In early December, Develop-Don’t Destroy Brooklyn, an activist group formed to protest Ratner’s plan to build a 19,000-seat arena for the New Jersey Nets at Atlantic and Flatbush avenues as well as 17 office and residential high-rises, announced their filing of an amicus brief in support of the petitioners in the high-profile New London case.

Joining 99 other organizations and individuals filing briefs in Kelo vs. New London, the group stands with the likes of the American Association for Retired People (AARP), National Association for the Advancement of Colored People (NAACP), and urban planning expert Jane Jacobs, who famously took on New York’s master planner, Robert Moses, in the 1960s in support of maintaining neighborhoods over high-rise projects.

“Because the plaintiffs in this case had a very broad range of briefs supporting them that brought a lot of context before the court, it was important that the court see the broad range who feel differently,” said Richard T. Goldberg, the Manhattan attorney who prepared the argument for BUILD and their co-signers, the Rev. Herbert Daughtry, of Boerum Hill, and the New York City and Vicinity Carpenters Labor-Management Cooperation Trust Fund.

Both Daughtry and BUILD are currently in negotiations for labor and benefits concessions from the Atlantic Yards project.

“It’s often thought it helps to get the broader context especially if one side has done a lot of marshaling of amicus briefs on their side,” Goldberg said.

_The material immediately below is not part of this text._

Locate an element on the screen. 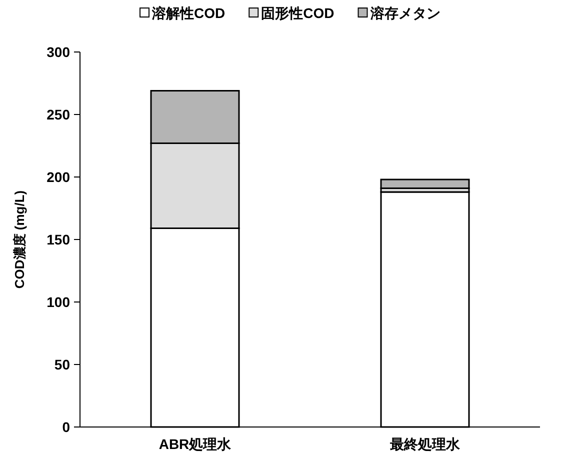 This screenshot has width=562, height=458. y-tick-label: 250 is located at coordinates (58, 114).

Attorney Norman Siegel, the former president of the New York Civil Liberties Union, who represents Develop-Don’t Destroy Brooklyn in their battle against Ratner, said the briefs were a testament to the New London case’s “fundamental constitutional importance.”

“I’m not surprised that there’s that many Friends Of the Court briefs,” he said. “Eminent domain has run amok in this country.”

Siegel added that briefs sometimes bring to light issues not raised during oral arguments. “It could be outcome-determinate for a swing judge, or the court itself,” he said.

Marie Louis, a vice president of the volunteer-driven BUILD, said her group spearheaded the brief because it represented part of their mission in job-development advocacy.

“We all collaborated on it,” Louis said. “In our opening we talk about how economic development is what we’re about — we see that as a very important public use, and it answers public challenges like excessive unemployment rates and excessive poverty rates.”

Goldberg said he doesn’t believe the [Supreme Court] judges should be deciding local laws.

“These are hard issues — political and social and economic issues — but they’re not hard constitutional issues,” he said. “As a matter of law these are really not matters for judges to decide. A lot of the legal argument is geared towards making that point.”

Siegel, naturally, believes otherwise.

“Interpreting the Fifth Amendment of the Constitution of the United States is a critical function of the judicial powers in our system and interpreting what the Fifth Amendment means is quintessential to judicial authority,” he said.

Arguing that even a private development could fall under the definition of “public use,” the City of New London’s attorney in the case, Daniel Kirsch, said at a forum in December, that Connecticut was doing “regulatory takings” in the Kelo case.

“As long as what you’re doing is relatively related in some way for public use then it counts,” Kirsch said.